Given task: Quote the following lines verbatim, leaving out the pictures.

•••

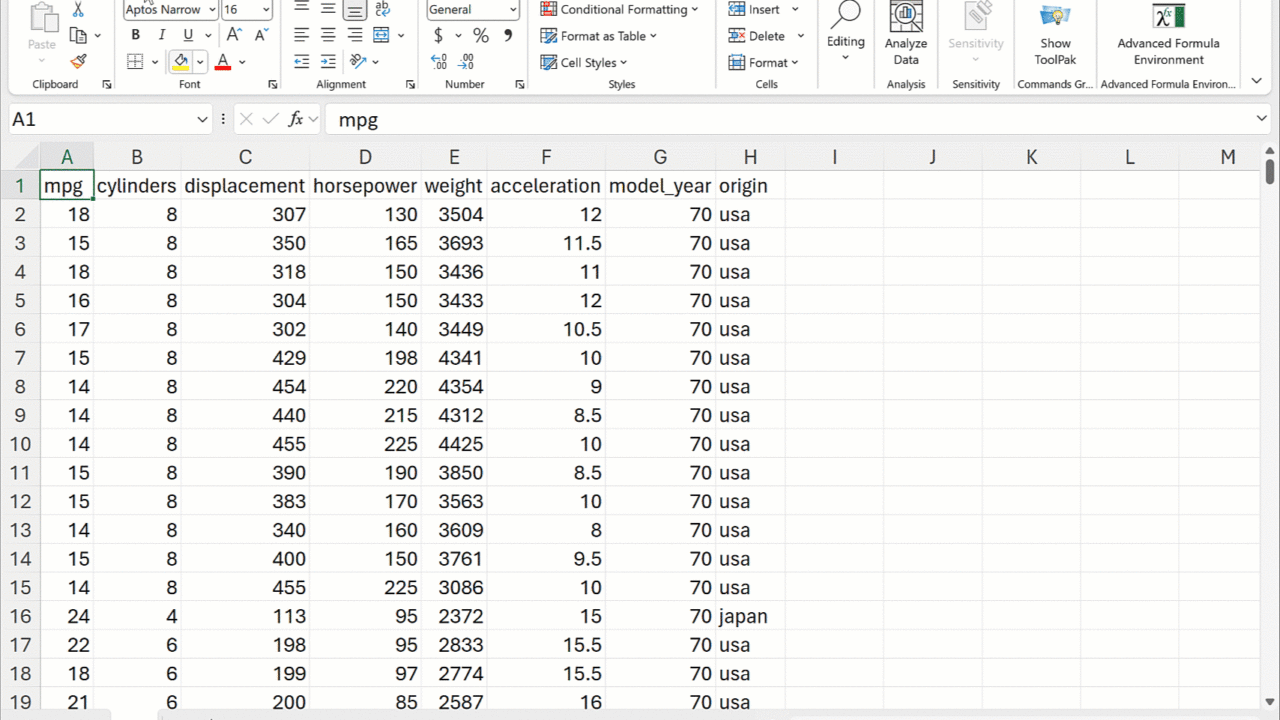Toggle right text alignment
The width and height of the screenshot is (1280, 720).
coord(354,36)
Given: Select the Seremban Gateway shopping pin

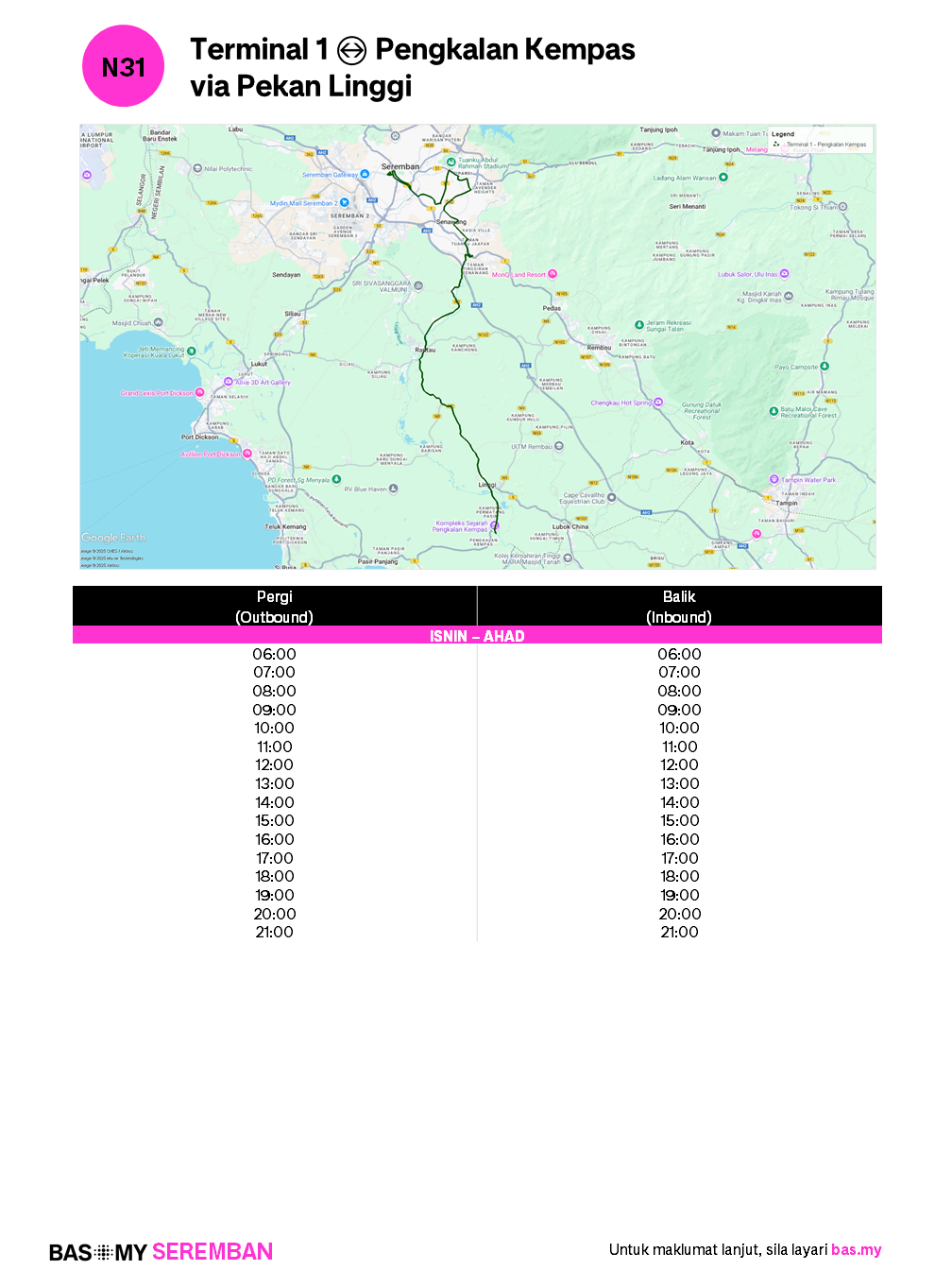Looking at the screenshot, I should pos(364,174).
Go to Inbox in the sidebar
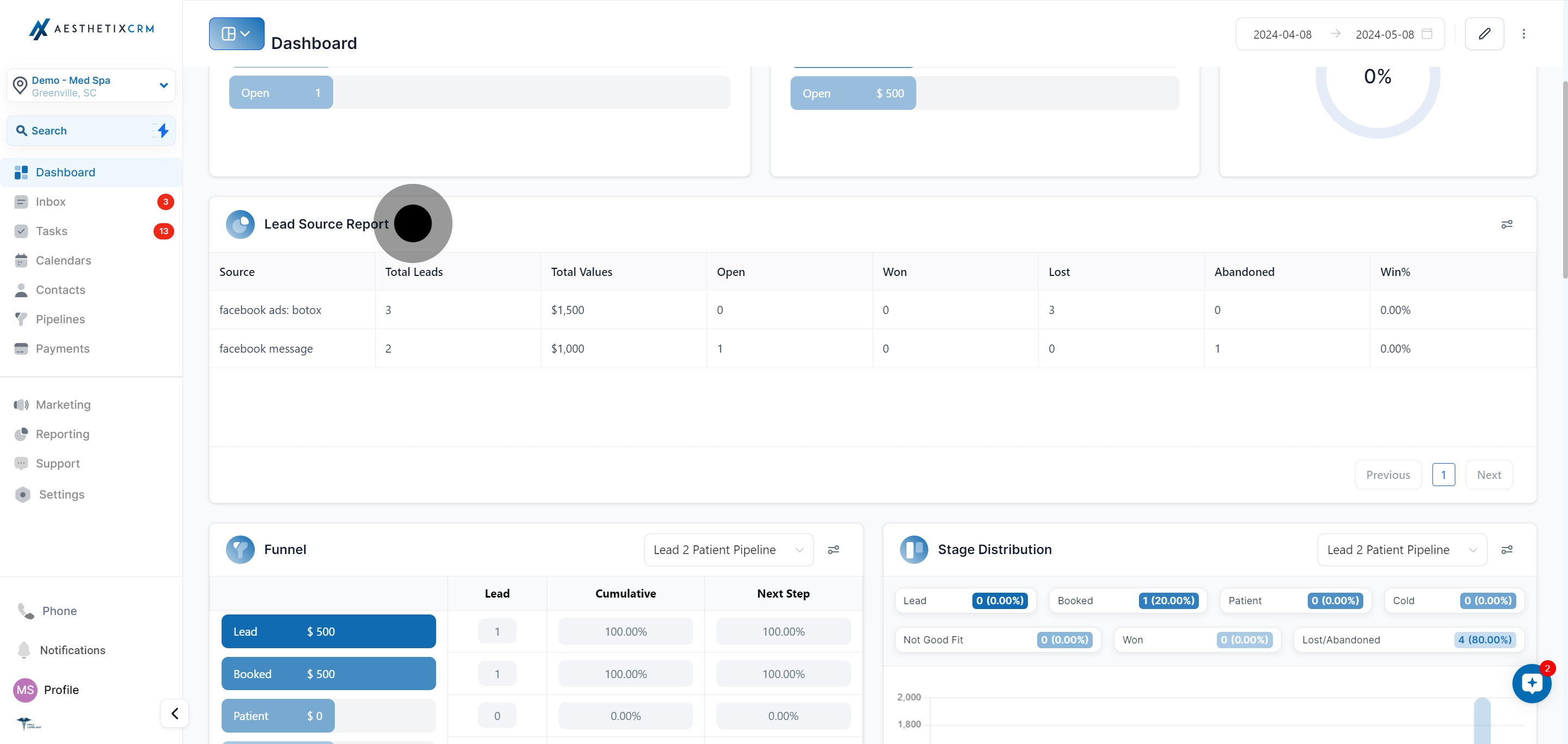Screen dimensions: 1568x744 [51, 202]
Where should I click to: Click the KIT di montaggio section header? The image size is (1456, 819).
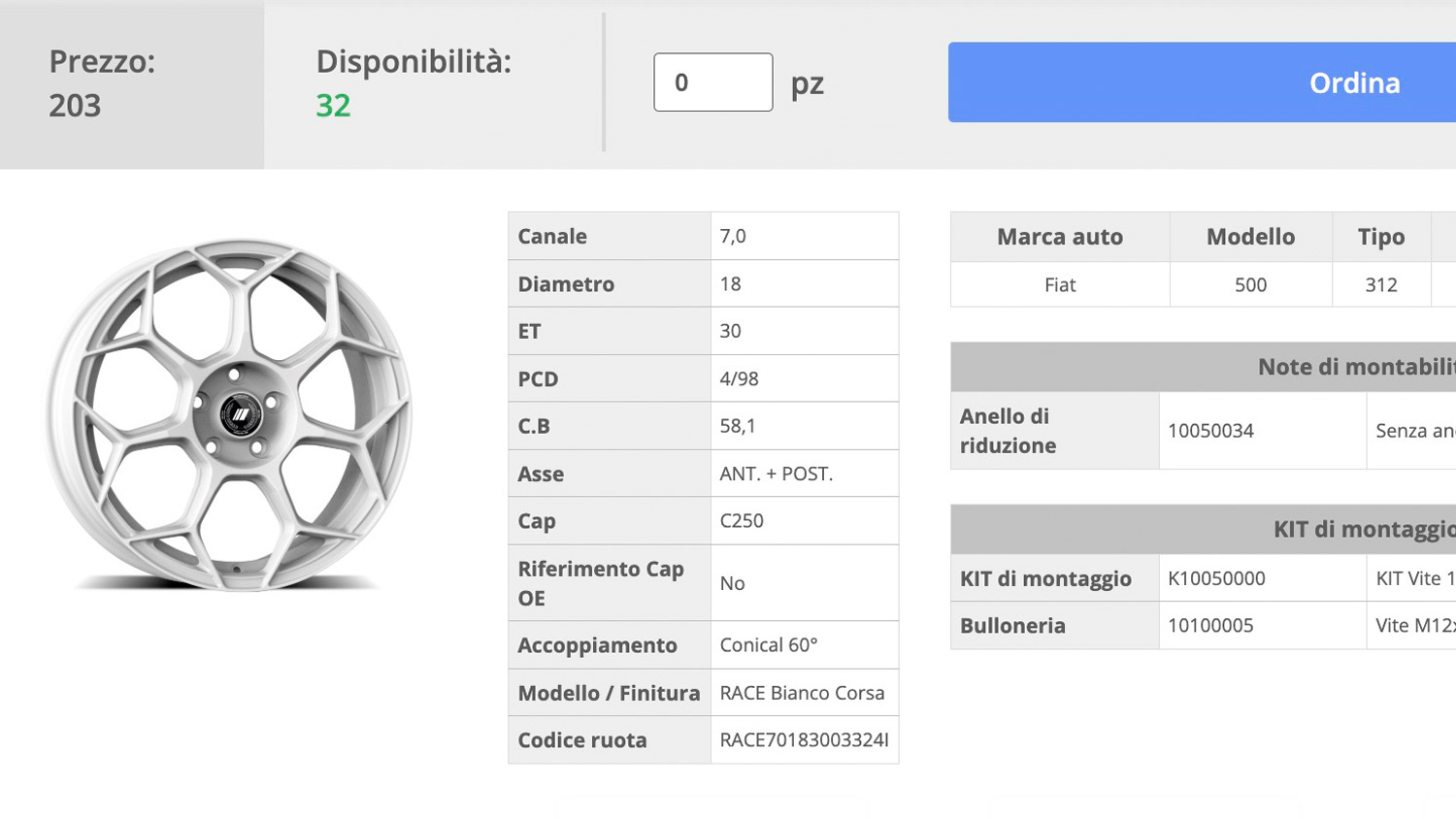pos(1204,529)
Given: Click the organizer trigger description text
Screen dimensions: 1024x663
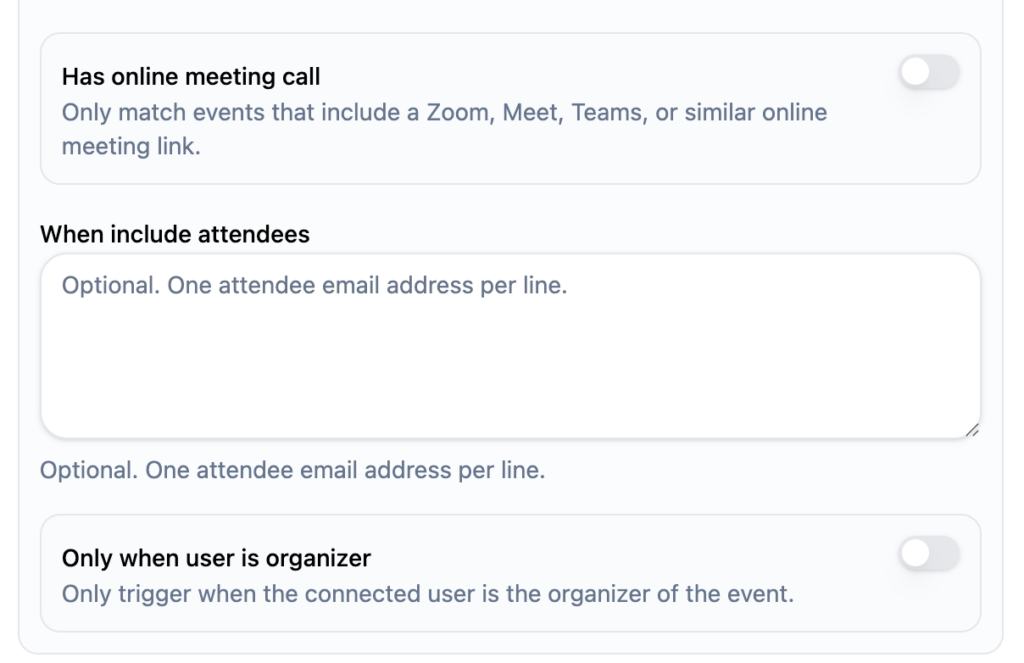Looking at the screenshot, I should tap(427, 594).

•••

Written solution:
Toggle right text alignment
The width and height of the screenshot is (1280, 720).
coord(354,36)
Given: Select the Seremban Gateway shopping pin

Looking at the screenshot, I should pos(364,174).
Go to Inbox in the sidebar
Screen dimensions: 1568x744 [51, 202]
Where should I click to: Click the KIT di montaggio section header? The image size is (1456, 819).
pos(1204,529)
Given: Click the organizer trigger description text
Screen dimensions: 1024x663
Looking at the screenshot, I should tap(427, 594).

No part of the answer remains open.